The timing matters. Across Europe, regulators are in the middle of enforcing the EU AI Act's first binding obligations, which came into force for high-risk systems in February. Ljubljana, with its concentration of fintech startups around the BTC City business district and a growing cluster of AI firms in the Šmartinska road corridor, finds itself squarely in the middle of a continent-wide reckoning about what digital convenience actually costs.
The Promise and the Price in Everyday Ljubljana
Ask residents along Trubarjeva cesta, one of the city centre's busiest pedestrian streets, how they use technology daily and the answers come fast: e-government portal e-Uprava for renewing documents, NIL-developed network infrastructure underpinning their offices, Bolt for rides, Wolt for groceries, and increasingly AI-assisted legal and medical advice accessed through apps. The Slovenian startup Outfit7, whose global reach belies its Ljubljana roots, is a reminder of how seriously the city takes the digital economy.
But the Digital Slovenia report flagged something less flattering alongside those headline statistics. Roughly 31 percent of residents over the age of 60 in Ljubljana Urban Municipality said they had been contacted by an automated system — a chatbot, a robocall or an AI-generated message — that they could not identify as non-human. Of those, 12 percent said they had shared personal or financial information as a result. The Institute for Information Security at the University of Ljubljana has been tracking a 40 percent year-on-year rise in phishing attempts targeting Slovenian users since 2024, with AI-generated personalised lures now accounting for the majority of successful attacks.

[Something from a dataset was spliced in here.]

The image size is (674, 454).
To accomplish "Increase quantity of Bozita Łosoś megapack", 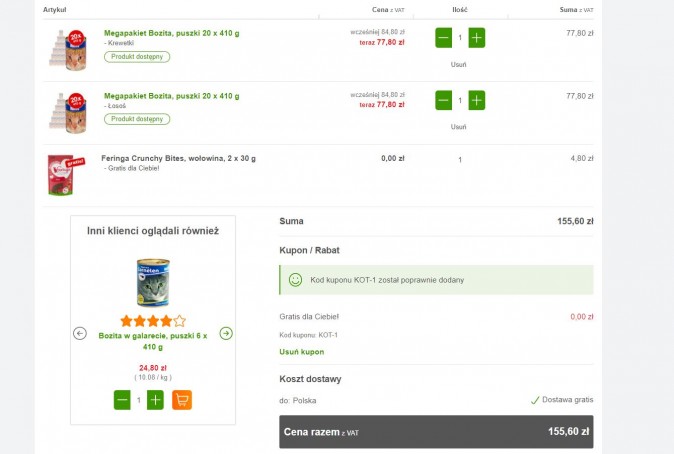I will click(477, 100).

Ethical concerns go beyond fraud. The city's new smart traffic management system, rolled out across 34 intersections in the Bežigrad and Šiška districts since January, uses licence plate recognition and pedestrian flow modelling to cut congestion. The system is effective — commute times on Dunajska cesta dropped by an estimated 11 percent in the first quarter. But the data is stored for 90 days, contracts with the Dutch vendor Siemens Mobility run until 2029, and a formal independent audit of what the city can legally do with that movement data has not yet been published, despite a parliamentary question tabled in April by opposition MPs.
Data Literacy Is the Inequality Nobody Talks About
The gap between Ljubljana's digitally confident and digitally vulnerable residents is measurable and growing. The Slovenian Consumer Protection Association reported in May that complaints related to digital services — hidden subscription fees, opaque algorithmic credit decisions, AI-generated terms-of-service documents — rose by 27 percent in the first five months of 2026 compared with the same period in 2025. Many complainants live in the city's outer districts, Polje and Zadobrova among them, where average household incomes run roughly 18 percent below the city median and access to digital skills training is thinner.

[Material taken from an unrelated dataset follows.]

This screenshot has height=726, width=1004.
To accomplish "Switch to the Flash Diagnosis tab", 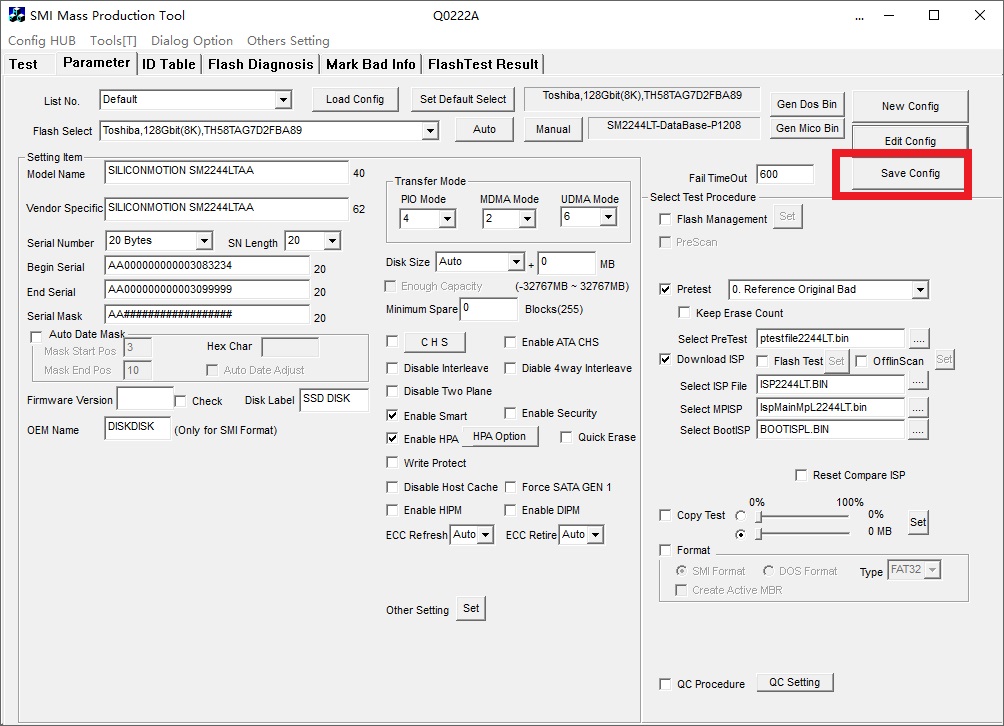I will (260, 64).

The city does run the DigiLjubljana program through the Odprta kuhna venue hub on Pogačarjev trg, offering free monthly workshops on data privacy and safe AI use. Enrolment is up, but capacity is capped at 120 participants per session and waiting lists now stretch six weeks.
Residents who want to protect themselves now have a few practical steps available: the Slovenian Personal Data Protection Authority (IP-RS) operates a free advisory line at 01 230 97 30 and handles opt-out requests for commercial data processing. The e-Uprava portal added a unified data-access dashboard in March, letting citizens see exactly which government bodies hold what records. Using it takes about ten minutes and requires a digital ID card. For those worried about AI-generated scams, IP-RS recommends enabling two-factor authentication on all financial accounts and treating any unsolicited urgency — whether from a chatbot or a phone call — as a red flag worth verifying independently before acting.
Ljubljana's digital ambition is real. So is the obligation to make sure it works for everyone who lives here, not just those who already know how to navigate the fine print.